Update March 2024:
- Tutorials for RNA family clustering and RNA type classification & Tutorial video (in Chinese).
- mRNA-FM, a foundation model pre-trained on coding sequences (CDS) in mRNA is now released! The model can take into CDSs and represent them with contextual embeddings, benefiting mRNA and protein related tasks.
This repository contains codes and pre-trained models for RNA foundation model (RNA-FM). RNA-FM outperforms all tested single-sequence RNA language models across a variety of structure prediction tasks as well as several function-related tasks.
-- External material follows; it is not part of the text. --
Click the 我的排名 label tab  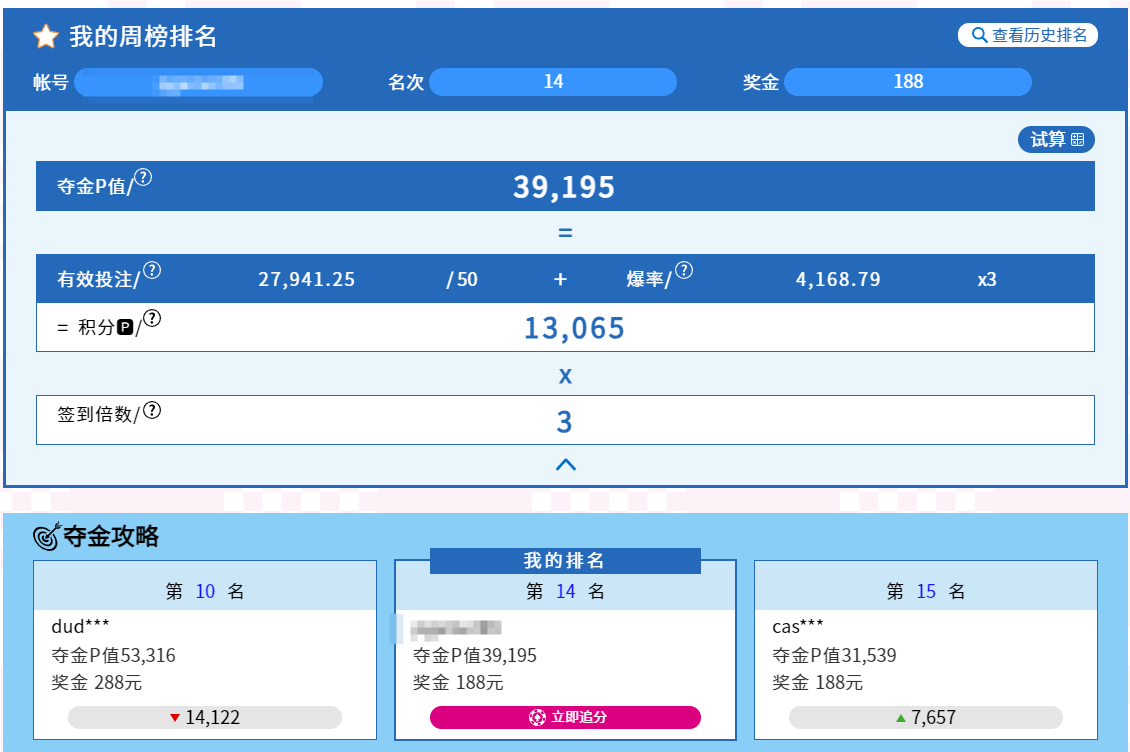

You can find more details about RNA-FM in our paper, "Interpretable RNA Foundation Model from Unannotated Data for Highly Accurate RNA Structure and Function Predictions" (Chen et al., 2022).
Citation
@article{chen2022interpretable,
title={Interpretable rna foundation model from unannotated data for highly accurate rna structure and function predictions},
author={Chen, Jiayang and Hu, Zhihang and Sun, Siqi and Tan, Qingxiong and Wang, Yixuan and Yu, Qinze and Zong, Licheng and Hong, Liang and Xiao, Jin and King, Irwin and others},
journal={arXiv preprint arXiv:2204.00300},
year={2022}
}
Table of contents
First, download the repository and create the environment.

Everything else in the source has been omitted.